2.3.2.4 How can I Limit Disk Resources
Log to control the amount, and regular cleaning. 1) Only key exception logs are printed; 2) Monitor and alarm the log size. I once met a third-party service hang up and then I have been print call the third party service exception log, I was service has downgraded solution, if the third party service will automatically use other services, but suddenly received alarm said I hang up and service on the machine a see just know is not enough to lead to the collapse of the disk; 3) Periodically clear logs, such as crontab, every few days; 4) Print logs to the remote storage system. For some important logs, you can directly print logs to the remote HDFS file system.
2.3.3 Avoid single points
Don’t put all your eggs in one basket!
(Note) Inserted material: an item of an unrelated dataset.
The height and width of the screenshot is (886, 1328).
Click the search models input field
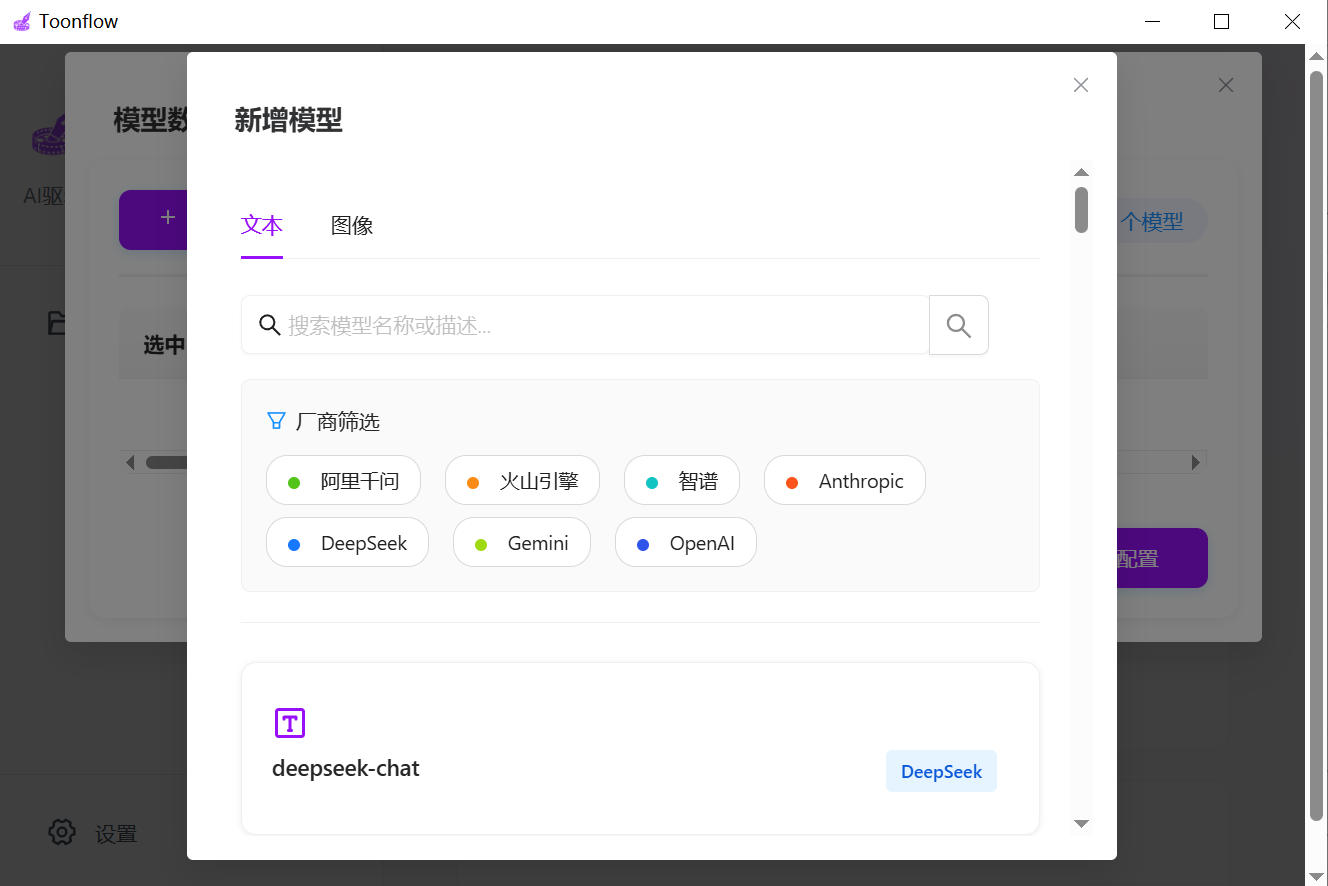600,325
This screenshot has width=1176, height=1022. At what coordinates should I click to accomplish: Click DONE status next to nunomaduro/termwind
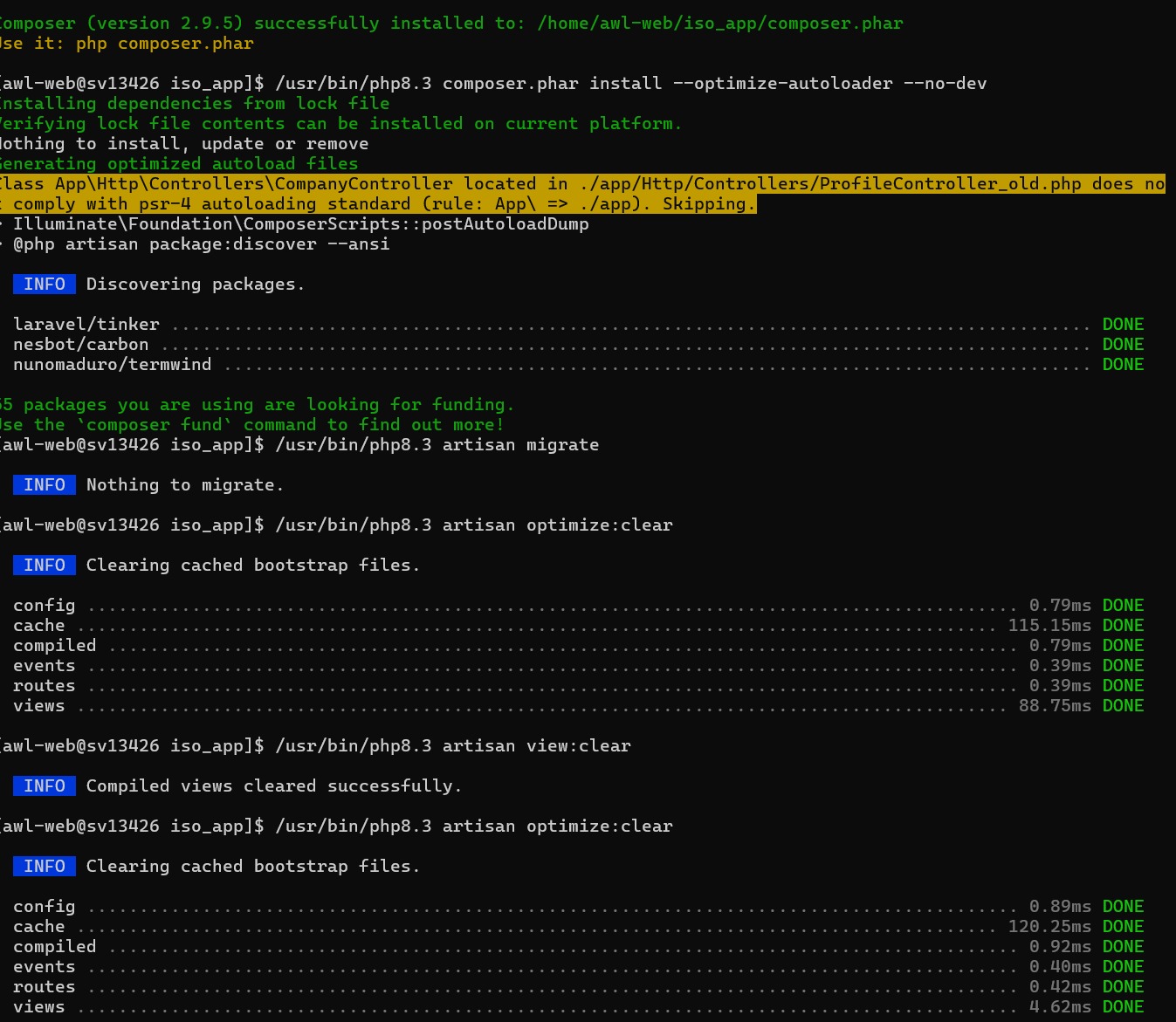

At a large level, the service can be deployed in multiple computer rooms and live in different places. From a design point of view, the service should be able to scale horizontally. For many stateless services, nginx and ZooKeeper can easily achieve horizontal scaling; For some job-type services, how to avoid a single point, after all, can only run on a node, see Quartz application and Clustering principle analysis. How do you avoid a single point for data services? In short, this can be done by sharding, layering, etc., as summarized in the blog post below.
summary
How to avoid failure, my experience is condensed into one sentence: “suspect the third party, guard against the user, be yourself”, you can also think, summarize and share their own experience.